Because MPEG-4 has had the advantage of about a decade’s worth of mathematical refinement over MPEG-1 and MPEG-2, its increased compression efficiency could allow it ultimately to supplant MPEG-2 as the standard in all of the aforementioned uses. For example, the proposed future formats for high definition-capable DVD discs — Blu-ray and HD DVD — both support the MPEG-4 video standard (although both also support legacy MPEG-2). The MPEG-4 format structure also has the potential to include an “object layer” that can carry metadata within the media stream and include both digital rights management security information and digital signage tracking data.

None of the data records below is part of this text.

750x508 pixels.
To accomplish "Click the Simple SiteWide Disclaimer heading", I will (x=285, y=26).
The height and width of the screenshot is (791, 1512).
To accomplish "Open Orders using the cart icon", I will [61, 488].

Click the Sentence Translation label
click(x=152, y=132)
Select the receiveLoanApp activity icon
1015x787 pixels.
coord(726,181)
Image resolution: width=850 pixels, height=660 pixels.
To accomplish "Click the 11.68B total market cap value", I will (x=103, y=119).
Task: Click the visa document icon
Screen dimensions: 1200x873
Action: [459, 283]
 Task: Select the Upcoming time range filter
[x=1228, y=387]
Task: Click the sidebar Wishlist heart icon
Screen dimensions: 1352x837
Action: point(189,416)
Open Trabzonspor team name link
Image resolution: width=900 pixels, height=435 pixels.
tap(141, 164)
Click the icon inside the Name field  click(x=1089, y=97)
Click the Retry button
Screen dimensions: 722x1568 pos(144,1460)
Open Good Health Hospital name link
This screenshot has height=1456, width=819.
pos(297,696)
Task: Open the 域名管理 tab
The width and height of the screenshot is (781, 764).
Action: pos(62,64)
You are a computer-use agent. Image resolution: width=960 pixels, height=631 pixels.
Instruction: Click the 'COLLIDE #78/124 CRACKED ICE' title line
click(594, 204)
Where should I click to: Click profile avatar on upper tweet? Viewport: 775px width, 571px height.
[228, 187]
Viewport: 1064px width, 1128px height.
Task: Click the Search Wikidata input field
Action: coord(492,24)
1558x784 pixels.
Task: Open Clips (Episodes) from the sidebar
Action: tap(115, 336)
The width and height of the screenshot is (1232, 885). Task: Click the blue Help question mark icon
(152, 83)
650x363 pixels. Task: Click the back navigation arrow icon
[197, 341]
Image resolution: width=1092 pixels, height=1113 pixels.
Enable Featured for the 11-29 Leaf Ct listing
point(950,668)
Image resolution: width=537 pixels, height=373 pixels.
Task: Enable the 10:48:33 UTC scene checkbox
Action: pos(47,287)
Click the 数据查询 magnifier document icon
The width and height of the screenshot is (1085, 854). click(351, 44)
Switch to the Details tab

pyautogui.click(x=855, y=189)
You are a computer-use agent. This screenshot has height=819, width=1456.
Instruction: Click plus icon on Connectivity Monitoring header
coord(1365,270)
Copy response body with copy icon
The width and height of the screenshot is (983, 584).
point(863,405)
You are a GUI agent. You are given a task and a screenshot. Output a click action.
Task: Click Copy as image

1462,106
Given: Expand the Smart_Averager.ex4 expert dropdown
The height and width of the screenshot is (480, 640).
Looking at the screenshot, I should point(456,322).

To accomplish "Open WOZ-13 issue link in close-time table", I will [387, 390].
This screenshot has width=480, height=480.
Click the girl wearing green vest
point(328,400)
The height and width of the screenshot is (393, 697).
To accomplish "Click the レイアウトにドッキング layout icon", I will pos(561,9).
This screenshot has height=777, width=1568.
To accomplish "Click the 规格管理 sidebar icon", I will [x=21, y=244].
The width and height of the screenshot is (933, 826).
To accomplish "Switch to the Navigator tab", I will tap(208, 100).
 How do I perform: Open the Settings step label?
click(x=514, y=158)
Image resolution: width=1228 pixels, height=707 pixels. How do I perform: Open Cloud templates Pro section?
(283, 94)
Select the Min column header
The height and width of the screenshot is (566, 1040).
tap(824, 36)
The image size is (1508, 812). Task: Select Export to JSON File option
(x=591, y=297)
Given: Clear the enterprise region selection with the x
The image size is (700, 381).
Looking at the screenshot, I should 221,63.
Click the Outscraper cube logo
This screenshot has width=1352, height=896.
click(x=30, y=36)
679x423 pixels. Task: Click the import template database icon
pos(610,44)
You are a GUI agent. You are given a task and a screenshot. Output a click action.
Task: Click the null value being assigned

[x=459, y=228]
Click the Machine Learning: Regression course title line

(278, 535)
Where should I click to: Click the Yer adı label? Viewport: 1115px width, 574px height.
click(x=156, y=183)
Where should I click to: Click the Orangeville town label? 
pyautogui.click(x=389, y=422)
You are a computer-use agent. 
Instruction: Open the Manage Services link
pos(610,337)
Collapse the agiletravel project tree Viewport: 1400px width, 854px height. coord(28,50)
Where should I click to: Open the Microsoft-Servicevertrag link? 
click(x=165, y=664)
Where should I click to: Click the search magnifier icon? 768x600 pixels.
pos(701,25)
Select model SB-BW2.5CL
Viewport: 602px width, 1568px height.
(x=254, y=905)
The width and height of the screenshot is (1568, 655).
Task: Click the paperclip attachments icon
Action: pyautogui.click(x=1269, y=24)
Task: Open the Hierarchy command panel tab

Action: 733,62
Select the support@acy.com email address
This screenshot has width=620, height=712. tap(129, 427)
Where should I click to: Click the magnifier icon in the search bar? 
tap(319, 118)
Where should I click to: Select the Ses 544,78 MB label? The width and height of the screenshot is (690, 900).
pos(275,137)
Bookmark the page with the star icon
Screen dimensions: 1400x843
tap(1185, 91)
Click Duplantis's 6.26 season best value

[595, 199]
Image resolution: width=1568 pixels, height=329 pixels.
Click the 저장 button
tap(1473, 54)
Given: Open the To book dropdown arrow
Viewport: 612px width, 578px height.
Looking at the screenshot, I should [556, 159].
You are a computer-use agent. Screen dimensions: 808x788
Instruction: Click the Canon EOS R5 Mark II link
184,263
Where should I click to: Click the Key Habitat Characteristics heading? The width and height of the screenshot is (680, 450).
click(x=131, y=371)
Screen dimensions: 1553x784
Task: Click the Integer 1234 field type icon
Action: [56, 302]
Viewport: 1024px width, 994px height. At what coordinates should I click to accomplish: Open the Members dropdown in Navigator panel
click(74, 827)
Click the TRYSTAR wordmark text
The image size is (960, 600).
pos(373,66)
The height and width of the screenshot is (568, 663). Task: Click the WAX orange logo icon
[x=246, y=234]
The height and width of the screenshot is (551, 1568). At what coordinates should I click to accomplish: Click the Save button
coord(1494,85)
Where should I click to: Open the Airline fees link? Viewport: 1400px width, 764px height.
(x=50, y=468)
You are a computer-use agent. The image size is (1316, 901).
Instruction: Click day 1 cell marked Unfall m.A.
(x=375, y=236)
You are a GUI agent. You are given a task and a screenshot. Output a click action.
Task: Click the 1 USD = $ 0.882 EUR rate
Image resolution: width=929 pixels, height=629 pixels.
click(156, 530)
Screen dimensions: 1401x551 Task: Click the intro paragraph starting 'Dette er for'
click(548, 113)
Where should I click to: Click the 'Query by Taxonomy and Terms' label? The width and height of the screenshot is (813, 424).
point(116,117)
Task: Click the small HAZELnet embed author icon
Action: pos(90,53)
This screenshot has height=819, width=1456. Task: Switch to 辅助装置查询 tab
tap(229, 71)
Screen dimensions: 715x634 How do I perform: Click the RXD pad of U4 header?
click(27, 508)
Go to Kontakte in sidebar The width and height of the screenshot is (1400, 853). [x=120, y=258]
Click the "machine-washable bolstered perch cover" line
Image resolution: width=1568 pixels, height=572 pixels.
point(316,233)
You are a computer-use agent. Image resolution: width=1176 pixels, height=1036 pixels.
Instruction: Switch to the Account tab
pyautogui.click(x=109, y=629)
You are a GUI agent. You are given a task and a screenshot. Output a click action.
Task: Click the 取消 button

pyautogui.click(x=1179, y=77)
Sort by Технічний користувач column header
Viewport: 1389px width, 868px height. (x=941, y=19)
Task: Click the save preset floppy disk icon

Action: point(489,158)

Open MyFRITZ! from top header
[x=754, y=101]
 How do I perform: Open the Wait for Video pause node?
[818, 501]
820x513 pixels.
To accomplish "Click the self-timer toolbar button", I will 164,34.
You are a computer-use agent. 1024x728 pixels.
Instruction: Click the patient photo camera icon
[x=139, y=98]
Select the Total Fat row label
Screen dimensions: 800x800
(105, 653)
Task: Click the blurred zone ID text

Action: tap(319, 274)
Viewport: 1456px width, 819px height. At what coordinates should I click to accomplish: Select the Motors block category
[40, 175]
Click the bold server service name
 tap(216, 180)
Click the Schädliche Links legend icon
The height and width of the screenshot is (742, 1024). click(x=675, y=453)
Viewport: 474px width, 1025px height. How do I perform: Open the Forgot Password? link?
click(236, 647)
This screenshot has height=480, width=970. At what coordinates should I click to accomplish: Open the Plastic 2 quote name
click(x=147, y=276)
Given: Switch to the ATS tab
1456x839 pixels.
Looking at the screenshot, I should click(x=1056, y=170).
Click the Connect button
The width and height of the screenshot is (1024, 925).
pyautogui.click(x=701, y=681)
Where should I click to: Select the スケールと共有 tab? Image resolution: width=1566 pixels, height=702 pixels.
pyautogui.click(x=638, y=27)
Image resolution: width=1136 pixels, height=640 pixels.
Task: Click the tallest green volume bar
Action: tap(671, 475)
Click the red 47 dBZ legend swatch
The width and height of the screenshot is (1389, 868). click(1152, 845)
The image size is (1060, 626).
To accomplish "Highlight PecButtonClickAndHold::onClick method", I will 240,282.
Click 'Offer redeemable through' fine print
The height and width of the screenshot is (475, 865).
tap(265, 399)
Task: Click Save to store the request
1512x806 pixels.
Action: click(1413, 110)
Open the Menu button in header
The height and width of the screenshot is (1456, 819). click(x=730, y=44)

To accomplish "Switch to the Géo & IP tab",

(There is no MPEG-3. The term “MPEG-3” was used for a proposed specification that was to be for high-definition video and digital cinema. However, the committee ultimately decided that MPEG-2 could be scaled up to higher bit rates and resolutions to satisfy those needs. MPEG-4 was required because scaling MPEG-2 downward to those lower Internet bit rates was less practical due to the manner of compression. MP3 audio is often mistakenly referenced as MPEG-3 audio, but it is actually one of the audio compression “layers” from the original MPEG-1 specification.)


Because it’s new and more bandwidth-efficient, MPEG-4 might seem like the natural solution for all digital signage applications. In theory it is. Indeed, it’s likely that over the coming years most of the motion video content of digital signage will be compressed using MPEG-4. However, as the adage says, “In theory, there’s no difference between theory and practice, but in practice…”

MPEG-4 is a formally accepted specification, but as counterintuitive as it might seem, it’s still an evolving standard. We are still in the early stages of productizing MPEG-4, with independent developers just starting to create encoders and players that work together in the field.

MPEG-2 has been around for more than a decade now, so there is an established infrastructure of products, including both hardware and software encoders and decoders. In fact, most computers today can play an MPEG-2 file with nothing more than the Windows Media Player.

MPEG-4 is available today in both hardware and software configurations, but most are first- or second-generation products. Interoperability remains an issue, as does cost. And while the Windows Media Player and the Apple QuickTime Player both now include a software MPEG-4 decoder, neither is likely to be able to play every MPEG-4 stream out there.

Does that mean you ought to stay away from MPEG-4? That’s not necessarily true either. There are just caveats. MPEG-4 is more efficient compression, and it’s able to achieve the same image quality with much fewer data bits. Therefore, if bandwidth is a serious concern, an MPEG-4 solution might make a lot of sense today. However, you should be prepared to pay more up front for the newer technology, and you’ll probably have to look a lot harder to find acceptable products. MPEG-4 is also really only viable today in a closed infrastructure with full control of all players and viewer locations.

Should you wait for MPEG-4? That depends on the immediacy of your needs. If the last few months are any indication, digital signage is a burgeoning market, and that has little to do with MPEG-4. As I’ve seen from writing about technology for about a dozen years, technology rarely moves as fast as everyone expects. New technology itself is also rarely as important as real solutions to real problems. Technology is just an enabler, and infrastructures can and should be built and rebuilt as products evolve, if and when they increase productivity.